== 文書抜粋 ==
"""
立ち上げられたDAOのミッションに賛同したメンバーがプロジェクトに参加し、インセンティブが働く仕組みの中で自律的にプロジェクトを盛り上げていくのが理想的なDAOです。この仕組みはスマートコントラクトや、組織内でのルール決めで成り立ち、プロジェクトが盛り上がるとDAOとして収益も立ち、メンバーのポテンシャルを引き出せる組織形態として機能していきます。
すると、関連するステークホルダーにも利益が還元されるようになり、更なる投資やプロジェクトの拡大が進んでいきます。このような、DAOやそのメンバー、投資家が各々のインセンティブを獲得する好循環が生まれていくのがDAOのビジネスモデルです。
なお、DAOのビジネスモデルについてより深く解説した記事があり、詳しい内容は「DAOのビジネスモデルが創り出す新たなイノベーションについて解説」をご覧ください。
"""
== データ内容 ==
"""
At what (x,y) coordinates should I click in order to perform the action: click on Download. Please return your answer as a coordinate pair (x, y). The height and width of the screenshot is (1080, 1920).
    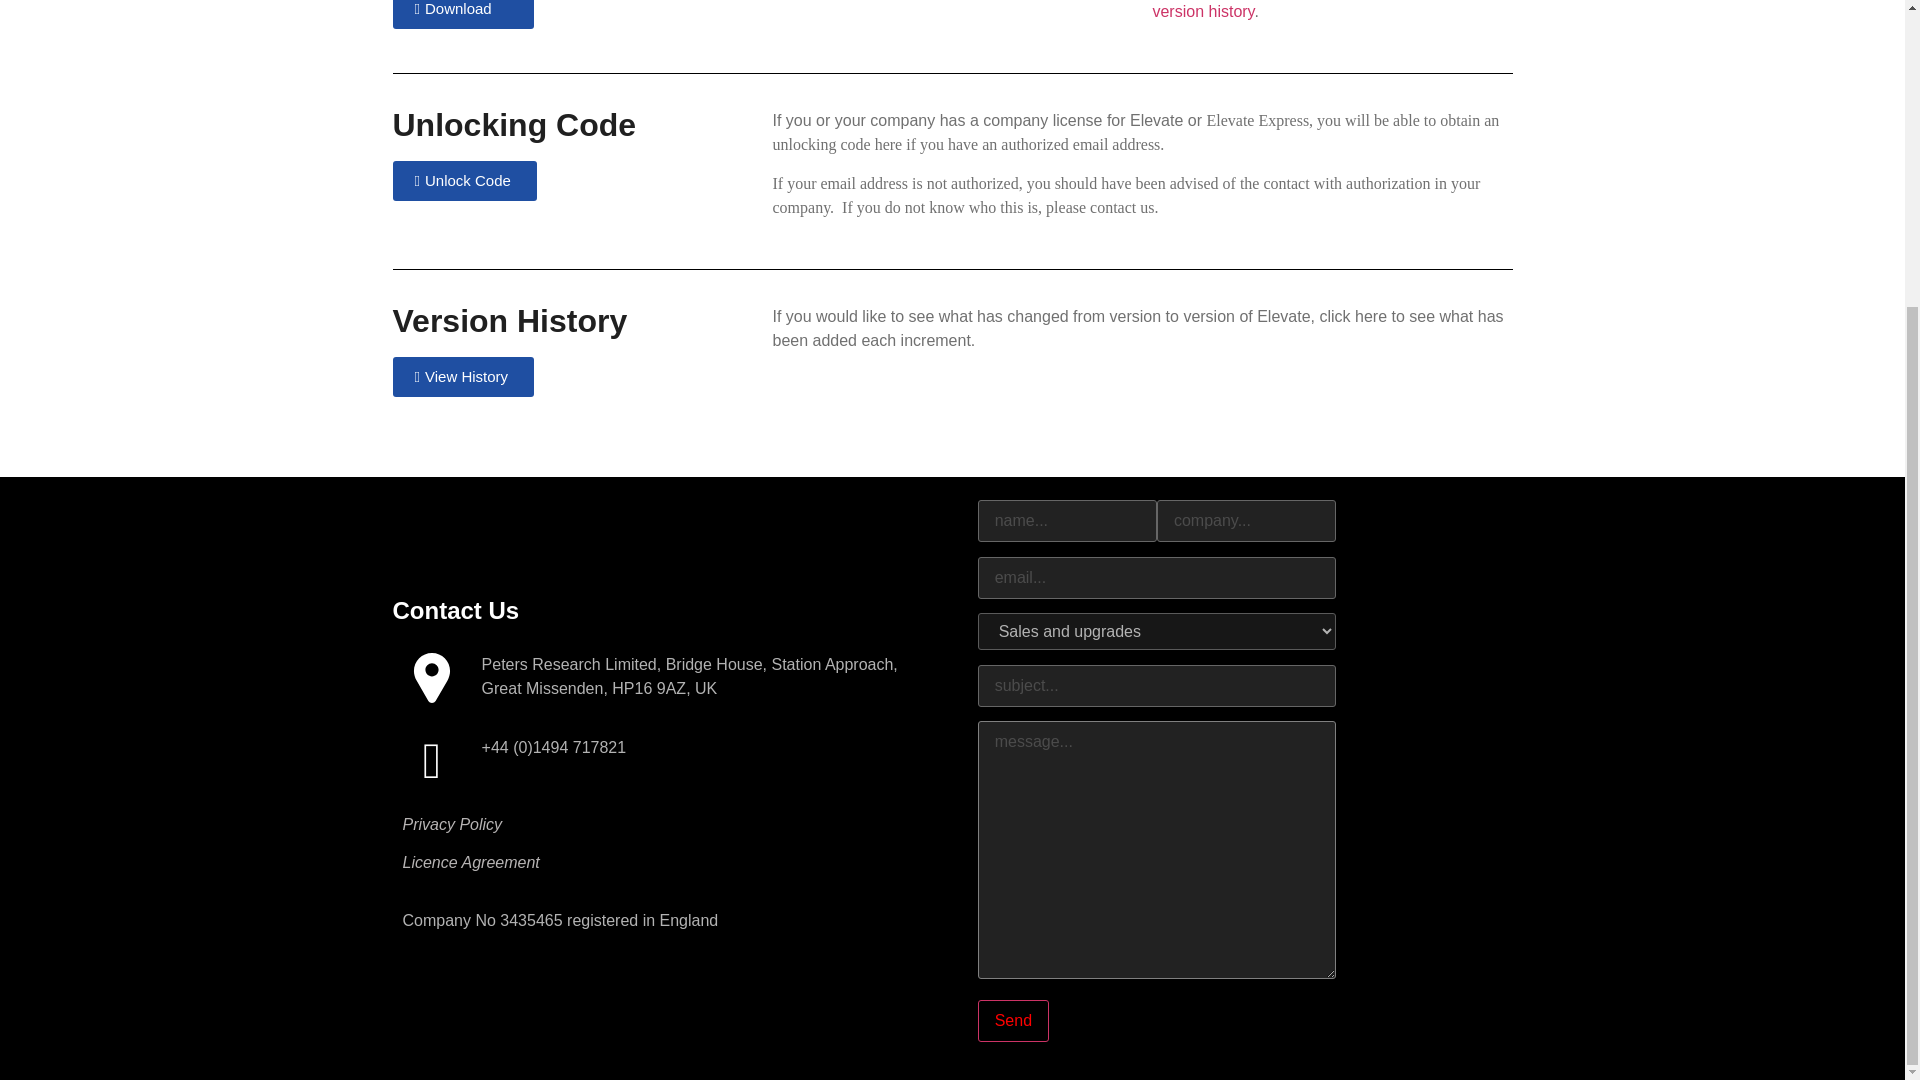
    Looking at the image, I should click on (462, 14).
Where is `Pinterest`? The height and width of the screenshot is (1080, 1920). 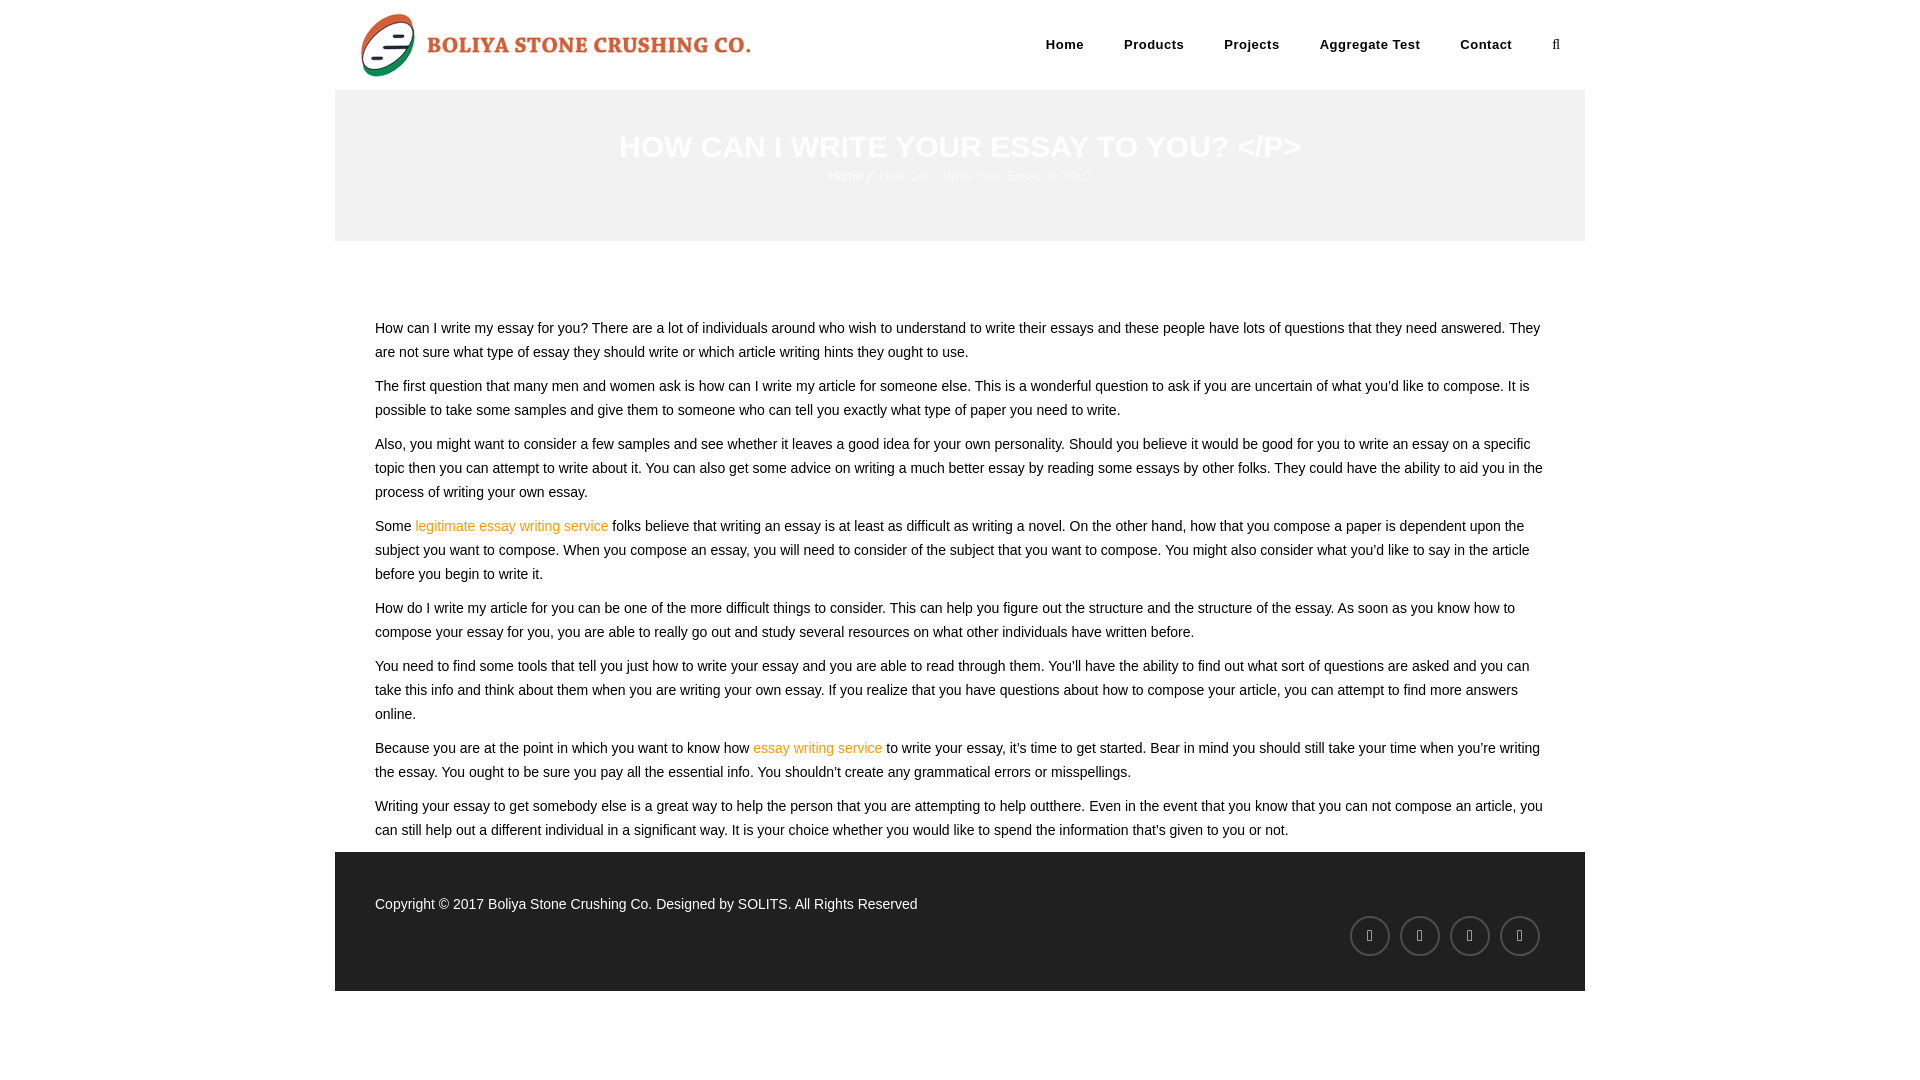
"""
== 問題文 ==
DAOのビジネスモデルについての文章で、好循環の中でそれぞれインセンティブを獲得するとされている主体をすべて挙げよ。

== 解答 ==
DAO、DAOのメンバー、投資家